The Task List:  I encourage interruptions.  I give students permission to practice speaking while I’m speaking.  The Task List gives the students some ideas for interrupting me.

Structure of the Class:  This page helps students plan their work and participation in the class.  They know when they are expected to write and when they are asked to make a presentation.  The worksheet helps to address “passive” expectations that “the teacher knows what I’m supposed to be learning.” 

Break Out Of The Pentagon:  Most students go to five places (sleep, school, eat, beach and shopping) and they complain, “I never meet anyone.”  Well, here are places on this map that have told me, “Sure, ask your students to come to our store and volunteer.”

Other Features of the Visual and Active Classroom
Adding an element of relationship. 
(cell phone and email contacts, invitations to lunch or snacks outside the classroom)



(Some of Steve’s students using computers)
Building the curriculum from relevance. (What does the student want to know or learn?)

Creating opportunities to learn through action, through performances of understanding and mentoring..

Evaluation is through recorded exhibition so that the student has to feel and see the gaps and know where the next step is. 
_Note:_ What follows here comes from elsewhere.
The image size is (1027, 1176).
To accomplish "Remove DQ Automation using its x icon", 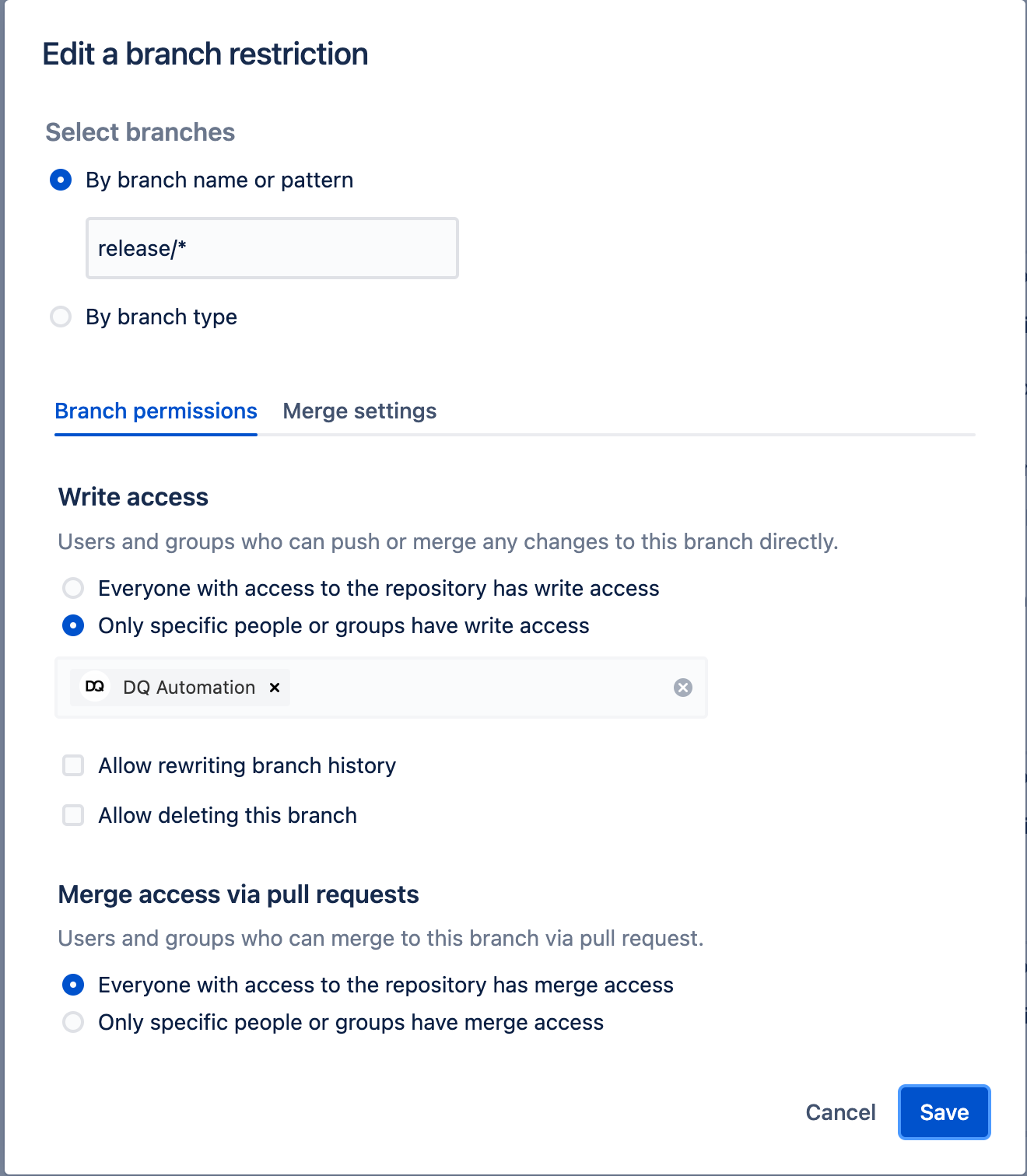I will point(274,688).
Independent Work Time takes up a larger part of the class schedule.  Building a portfolio is more important than running through a check list of grammar and vocabulary (listen, speak, write, read).  We can discover the language practice in the projects that the student chooses to do.
I came to know that “there is another way” after trying to teach 6 classes of 20 kids, 50 minutes per class.   The focus in that traditional school was on how well the teacher presented the material, efficiently and effectively.  The Madeleine Hunter method of teaching is the standard of “good teaching.”  (Did the teacher deliver a solid, well-organized lesson?  Did the teacher achieve the objectives of the lesson?  Did the students produce the expected results?)  I was told to “teach to the middle 80 percent.  We’ll remediate the lower students and give extra work to the upper ten percent.”  One lesson for all students, one size fits all.

The research by Howard Gardner makes it clear that the Hunter method is effective in ensuring that more than one teaching method is used and more than one learning style is given a chance to “latch onto” the material.

However, most people who study Gardner did not go one step farther.  They didn’t read the section following page 161 about how to evaluate the learning.   He calls for “a performance of understanding” and describes how students with different learning styles might benefit from being able to express their understanding in different ways.

Even we who have taking the RSA course for CELTA (Certificate for English Language Teaching to Adults) have a false sense of knowing what to do next after presenting the material of the day.  We know we have to check understanding and then move on to connect the material to real examples in English for practice.  The practice is usually effective in getting the student to make a clear sound and to using the form correctly.   The program is designed to ensure that materials are presented to a variety of learning styles.  CELTA is an effective way of reaching a variety of students – but the next step is to make the work personal.